Prevention of healthcare facility transmission which is the main amplifier of persistent outbreaks and control community transmission. Prevention of infection at healthcare facilities is essential too, since healthcare transmission is more efficient than community transmission and represent 44%–100% of all individual outbreaks. Inadequate or lapses of infection control measures in the inpatients and outpatient sitting is the most important risk factor for transmission. Late identification of cases and delay in isolation of patients is by far the most preventive strategy that can be adopted. Effective screening, prompt diagnostic methods and crowding control are other important interventions.

All suspected and confirmed cases should be placed under standard, contact, and droplet precautions with airborne precautions for patients requiring aerosol-generating medical procedures, such as mechanical ventilation, endotracheal intubation, and endotracheal aspiration. Due to the well documented prolonged MERS-CoV shedding, Infection control precautions should be applied until two consecutive lower respiratory tract samples (sputum or tracheal aspirates) 48hrs apart become RNA negative and patient becomes asymptomatic. Strict infection control measures should be observed during sample collection including use of approved collection methods and equipment and transporting samples according to appropriate protocols. Samples are preferably collected in negative pressure rooms especially deep respiratory samples by trained healthcare professionals.

Symptomatic individuals exposed to MERS-CoV who do not require hospital admission can be cared for and isolated at their home.

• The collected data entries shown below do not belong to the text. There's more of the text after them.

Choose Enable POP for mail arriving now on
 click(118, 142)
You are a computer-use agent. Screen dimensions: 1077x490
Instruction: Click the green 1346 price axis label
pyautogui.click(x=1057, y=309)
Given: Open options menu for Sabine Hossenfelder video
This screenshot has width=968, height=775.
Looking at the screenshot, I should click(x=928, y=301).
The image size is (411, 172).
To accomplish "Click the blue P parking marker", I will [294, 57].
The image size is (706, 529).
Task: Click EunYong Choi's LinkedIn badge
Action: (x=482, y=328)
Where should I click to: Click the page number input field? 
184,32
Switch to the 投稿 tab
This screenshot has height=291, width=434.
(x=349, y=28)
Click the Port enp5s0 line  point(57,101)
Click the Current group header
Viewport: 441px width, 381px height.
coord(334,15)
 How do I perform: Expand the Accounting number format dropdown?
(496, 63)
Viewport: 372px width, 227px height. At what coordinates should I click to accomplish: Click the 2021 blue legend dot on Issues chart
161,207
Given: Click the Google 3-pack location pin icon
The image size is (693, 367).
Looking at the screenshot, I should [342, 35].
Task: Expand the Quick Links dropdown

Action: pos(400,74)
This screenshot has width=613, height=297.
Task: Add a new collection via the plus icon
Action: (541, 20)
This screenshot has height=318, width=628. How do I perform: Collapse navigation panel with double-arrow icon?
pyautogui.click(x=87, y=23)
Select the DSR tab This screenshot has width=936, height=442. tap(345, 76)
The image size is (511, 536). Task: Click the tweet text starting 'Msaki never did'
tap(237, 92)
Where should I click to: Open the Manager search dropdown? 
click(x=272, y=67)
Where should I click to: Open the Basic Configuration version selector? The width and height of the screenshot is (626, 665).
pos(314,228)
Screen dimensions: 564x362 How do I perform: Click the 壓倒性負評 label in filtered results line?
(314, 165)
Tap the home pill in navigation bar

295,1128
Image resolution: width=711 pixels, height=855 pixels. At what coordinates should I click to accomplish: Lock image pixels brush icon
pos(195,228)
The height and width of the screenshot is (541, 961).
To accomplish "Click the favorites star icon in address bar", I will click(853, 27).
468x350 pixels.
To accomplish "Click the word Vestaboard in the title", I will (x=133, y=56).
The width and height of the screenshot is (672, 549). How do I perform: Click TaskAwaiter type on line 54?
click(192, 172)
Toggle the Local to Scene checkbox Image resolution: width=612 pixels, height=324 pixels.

They should be wearing surgical mask, observing cough etiquettes and remain restricted in their activities. Asymptomatic HCWs with MERS-CoV exposure under quarantine should remain vigilance for fever and development of respiratory symptoms and keep infection control office informed. They are tested weekly and would only return to work if two respiratory samples are negative.

Funding

This paper was not funded.

Declaration of competing interest

The authors have no relevant affiliations or financial involvement with any organization or entity with a financial interest in or financial conflict with the subject matter or materials discussed in the manuscript. This includes employment, consultancies, honoraria, stock ownership or options, expert testimony, grants or patents received or pending, or royalties.